The shot widens, and we see that Kandy Kat is standing in a studio soundstage in front of a flat, painted background that slips past him while the little Kake turns a crank. One yellow house after another scrolls by before Kandy Kat looks down and realizes that he’s been running on a treadmill the whole time, a treadmill that yanks him suddenly backward and threatens to throw him off completely.


Maybe Kandy Kat survived like that, from images of eating and images of food. Light consuming light, the desire for sustenance a type of sustenance in itself. Even if he was always paused on the narrow edge of starvation, what he was doing in pursuit of Kandy Kakes sustained him. They made his life terrible, but at the same time they made him more himself.


It was just like that commercial where Kandy Kat turns to crime in a last-ditch attempt to achieve Kandy Kakes consumption. He goes from store to store trying to buy a single, measly package of Kandy Kakes, but nobody will sell him anything. They point at a poster behind the counter that reads DO NOT SELL TO THIS KAT. DANGEROUS CHARACTER. Kandy Kat’s face is on this poster, hollow and gaunt. So Kandy Kat hijacks a freight train made up of an endless number of cars painted with the Kandy Kakes logo, and off goes the Kandy Kakes alarm, ringing police helicopters and squad cars, then military tanks. As Kandy Kat barrels toward a military blockade, he reaches back for a box of Kakes and says a final prayer before opening the box. But the box is empty, and so are all the others in the first car, and the second, and Kandy Kat looks up toward the impending collision with tears wobbling in his eyes. Strings of drool hang from his mouth as he meets his doom.
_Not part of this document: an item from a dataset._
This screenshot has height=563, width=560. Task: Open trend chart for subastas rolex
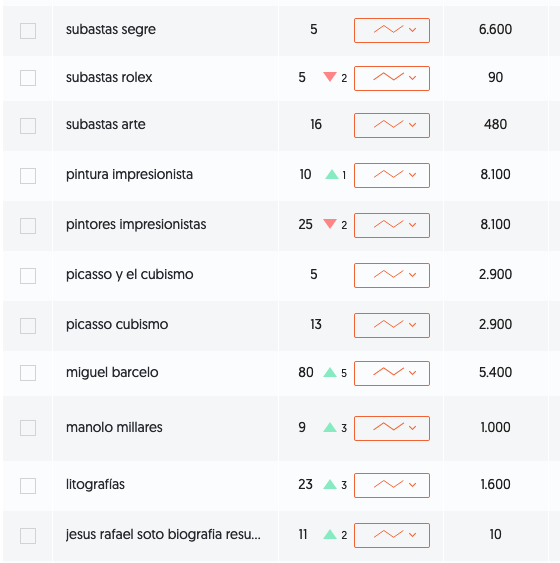[x=392, y=78]
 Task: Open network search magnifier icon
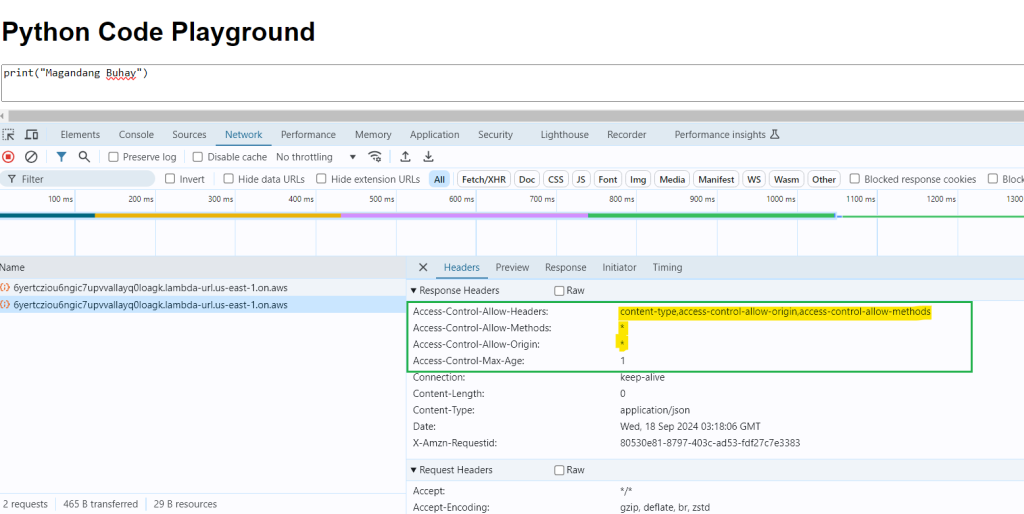(x=84, y=157)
In one Kandy Kakes commercial, Kandy Kat and a Kandy Kake are dropped into the right and left halves of a split screen. Time begins speeding up as they stand side by side: seasons change and the furniture starts looking more futuristic, hands on the clocks in the background spin around dizzily. Kandy Kat’s bony body grows longer and taller and wider as it ages, though never more fleshed. Then suddenly he buckles, beginning a serene crumple inward. His knees bend and begin shaking, his head hollows out and gets skully, sinking down toward the ground where the shedding hair collects in soft, fluffy clots that blow around like tumbleweeds. His shriveled tail looks like a chewed-up rope. Occasionally he raises a skeletal paw to the stark black line that divides him from the Kandy Kake one cell over and claws at it, but he’s clearly getting tired. On the other side of the split screen, the Kandy Kake is doing jumping jacks and calisthenics, practicing the cancan, hopping around, and looking bored. No matter how much time seems to pass, it remains the same: untouchable, impassive.


As long as you leave the water-repellent fudge casing intact, your Kandy Kake is guaranteed to stay fresh for twenty to thirty years. By this time, Kandy Kat is mostly a pile of hunched bone and hide, his two round eyes blinking blearily at the audience. He holds up a sign that reads MY LAST WORDS, while the Kandy Kake, which has found its way over into his half of the screen, dances a perverse jig around his broken body.